* [Texte à examiner]
La sénescence cellulaire est un autre mécanisme majeur qui participe à l’établissement de défauts fonctionnels liés à l’âge. L’accumulation délétère de cellules sénescentes est observée aussi bien dans le derme que dans l’épiderme de la peau de sujets âgés. Le traitement avec des composés ciblant les cellules sénescentes, ou sénolytiques, est donc une approche prometteuse qui s’est développée ces dernières années [ 36 , 42 ] ( ).

Plusieurs sénolytiques ont été testés sur des modèles en culture ou des explants de peau : un extrait de la plante Solidago alpestris est capable de retarder l’entrée en sénescence de fibroblastes dermiques et améliore leur capacité à soutenir la reconstruction épidermique dans un modèle de culture en trois dimensions [ 37 ] ; le composé ABT737 2 cible les mélanocytes sénescents, qui exercent un effet paracrine délétère sur les kératinocytes de l’épiderme, ce qui permet de restaurer leur activité proliférative [ 38 ] ; le sélénium appliqué sur des cultures de kératinocytes les protège de la sénescence réplicative et améliore les caractéristiques du tissu dans un modèle de peau reconstruite mimant le vieillissement [ 39 ]. Certains sénolytiques font maintenant l’objet d’essais cliniques. C’est le cas du duo dasatinib/quercétine dont l’efficacité a été testée dans une étude pilote de phase I : chez des individus diabétiques ayant reçu ce traitement par voie orale, une diminution du nombre de kératinocytes sénescents, exprimant les molécules p16 et p21, des inhibiteurs de kinases dépendant des cyclines, a été observée dans l’épiderme, associée à une augmentation du nombre de cellules de Langerhans. Au niveau sanguin, une réduction de cytokines pro-inflammatoires et des MMP typiques du SASP a également été détectée [ 40 ]. Les effets à long terme de ces traitements doivent maintenant être évalués sur un nombre plus important de patients.

* [Tâche à faire 1] Recopiez tel quel le passage du texte sur les sénolytiques qui commence aux mots "La sénescence cellulaire" et s'arrête après "années [ 36 , 42 ] ( ).".
* [Tâche à faire 2] D'après le texte sur les sénolytiques, comment le composé ABT737 permet-il de rétablir l'activité proliférative des kératinocytes ? Répondez en une à trois phrases.
Les données qui suivent n'ont aucun rapport avec le texte sur les sénolytiques.

* [Données extraites]
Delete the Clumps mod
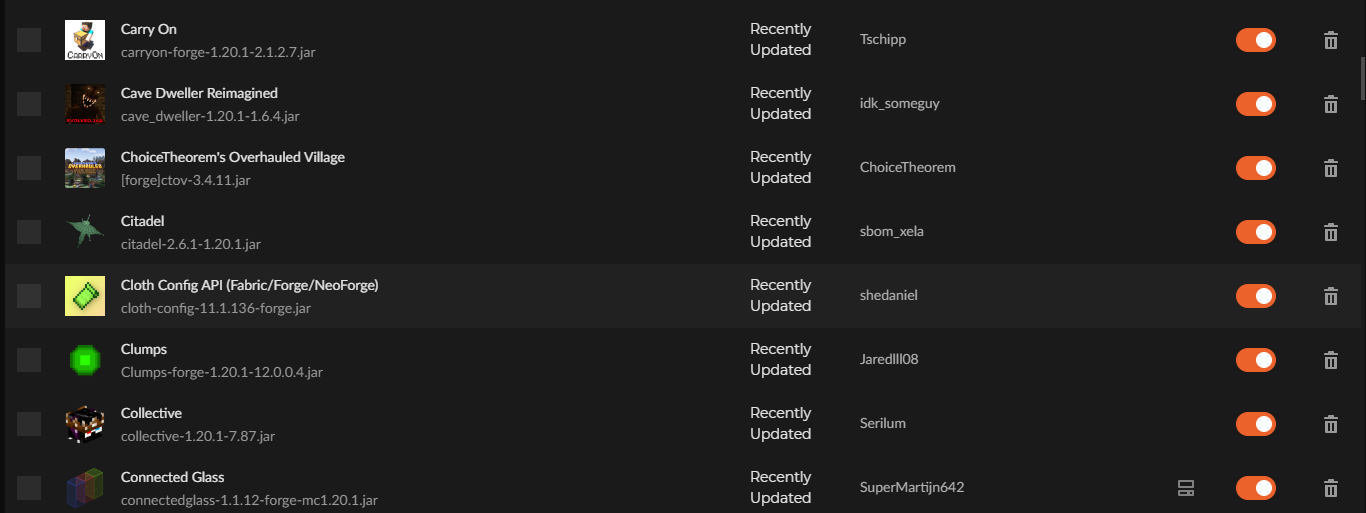Viewport: 1366px width, 513px height. coord(1331,360)
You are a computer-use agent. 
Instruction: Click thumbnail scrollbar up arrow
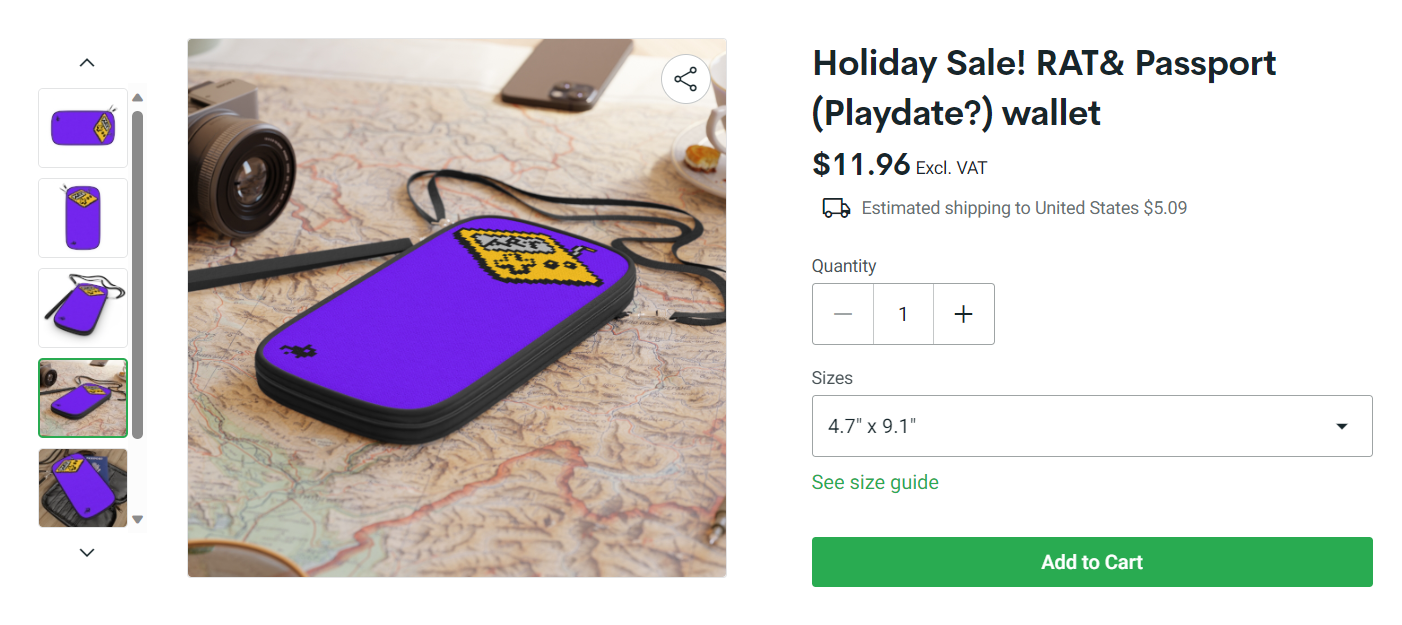point(138,98)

* [Réponse écrite 1]
La sénescence cellulaire est un autre mécanisme majeur qui participe à l’établissement de défauts fonctionnels liés à l’âge. L’accumulation délétère de cellules sénescentes est observée aussi bien dans le derme que dans l’épiderme de la peau de sujets âgés. Le traitement avec des composés ciblant les cellules sénescentes, ou sénolytiques, est donc une approche prometteuse qui s’est développée ces dernières années [ 36 , 42 ] ( ).

* [Réponse écrite 2] Le composé ABT737 cible les mélanocytes sénescents, qui exercent un effet paracrine délétère sur les kératinocytes de l'épiderme. En visant ces mélanocytes, il permet aux kératinocytes de retrouver leur activité proliférative.